What is asked ::
1. In the post about fall and organizing the studio, what does the writer say will likely be removed from their stretchers?
2. Repeat the part of the post about fall and organizing the studio from "The fall season" to "the studio organized.".
3. Go on with the post about fall and organizing the studio, beginning right after its final sentence.

Document passage ::
The fall season is a favorite time for many people. I like fall because of the brisk and crisp air. The solar equinox produces a nice even light in the northern hemisphere. We break out our sweaters. All of this reminds me a bit of academia. These sensory queues make me remember this as a time when school is back in session. We all know about spring cleaning. There seems to be something about clearing clutter in the fall. If spring is the season for cleaning, then fall must be the time for getting the studio organized.
What was I Thinking?
I am busy these days here at the studio. There are a lot of work and sketches laying around that have accumulated over the years. Time to sort through it and catalogue a few things. It hard not to spend a little extra time reminiscing over several of the canvases that I will likely remove from their stretchers. Like looking at old photographs, I can look back some of them and remember where I was and what I was doing that entire day. Sometimes, I look and see the progress that has been made in my work. I will often admonish myself and wonder what I was thinking at the time.

Dataset content ::
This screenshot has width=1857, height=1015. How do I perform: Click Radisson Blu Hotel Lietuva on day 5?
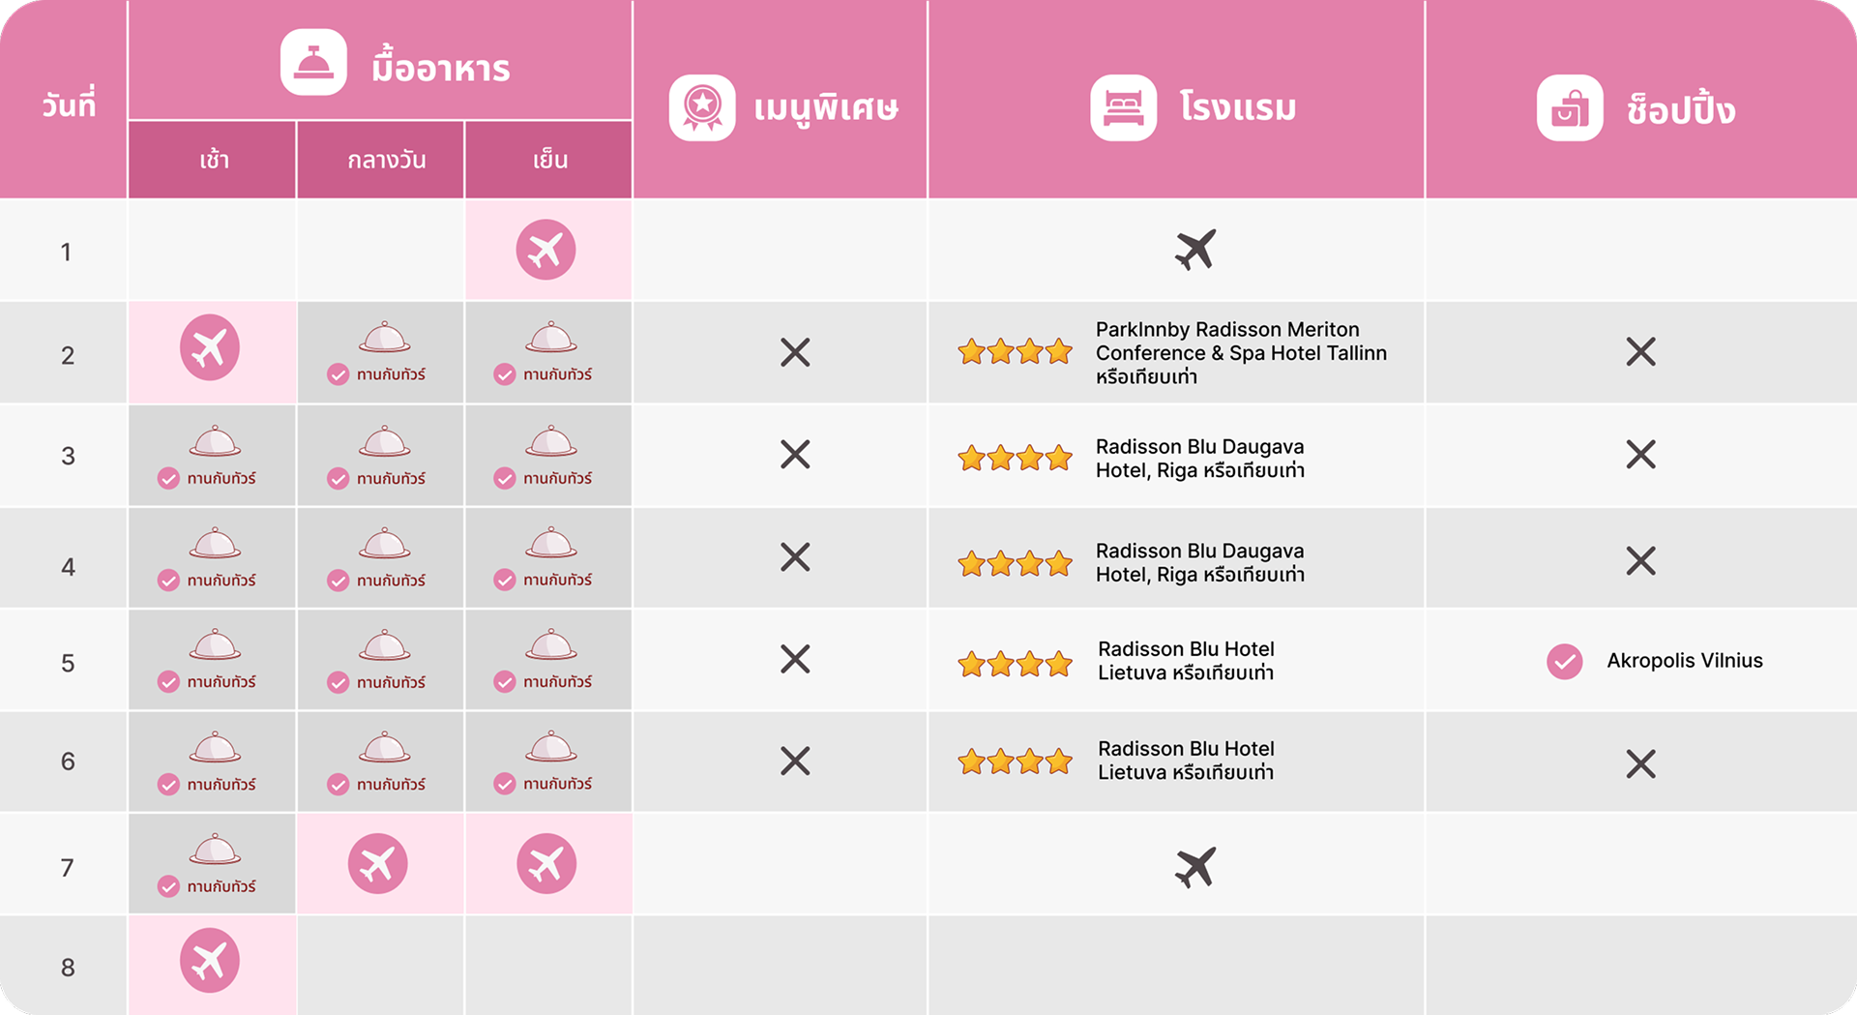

Set of answers ::
1. Several of the canvases.

2.
The fall season is a favorite time for many people. I like fall because of the brisk and crisp air. The solar equinox produces a nice even light in the northern hemisphere. We break out our sweaters. All of this reminds me a bit of academia. These sensory queues make me remember this as a time when school is back in session. We all know about spring cleaning. There seems to be something about clearing clutter in the fall. If spring is the season for cleaning, then fall must be the time for getting the studio organized.

3.
A Little Reminiscing
A conversation comes up quite often around here about hanging on to things too long. Does the accumulation of detritus and do-dads suffocate our growth, or does it support it? A philosophical reflection perhaps. I tend to believe that there is a time to jettison some of what I accumulate for the sake of moving on into another phase of my journey.
The Giants may be Laughing
There is a wonderful thought that is familiar to many of us. It suggests that our accomplishments are from standing on the shoulders of the giants that came before us. I look at the big pile of canvases, boards, sketches, and studies. If not discards, then what are they? They seem to be the work that was necessary to get me to the point I am now. If not for these honest efforts and bumbling manifestations, I would be at the beginning of what I want to accomplish, and not somewhere along the way towards realizing something.
Will I Graduate?
This pile represents the courage it took for me to begin the journey into doing the painting I want to do. It is like looking through an old family album, perhaps. Each one has its share of happy reflection mixed with a bit of cringe worthy embarrassment. I can attentively re-examine each one and have my moment with it and then move on to the next one. Sometimes, I can sit with a cup of coffee and just look at the giant pile of so much visual journaling. There are successes and failures. Then, there is the seemingly foolish pursuit of painting in the first place.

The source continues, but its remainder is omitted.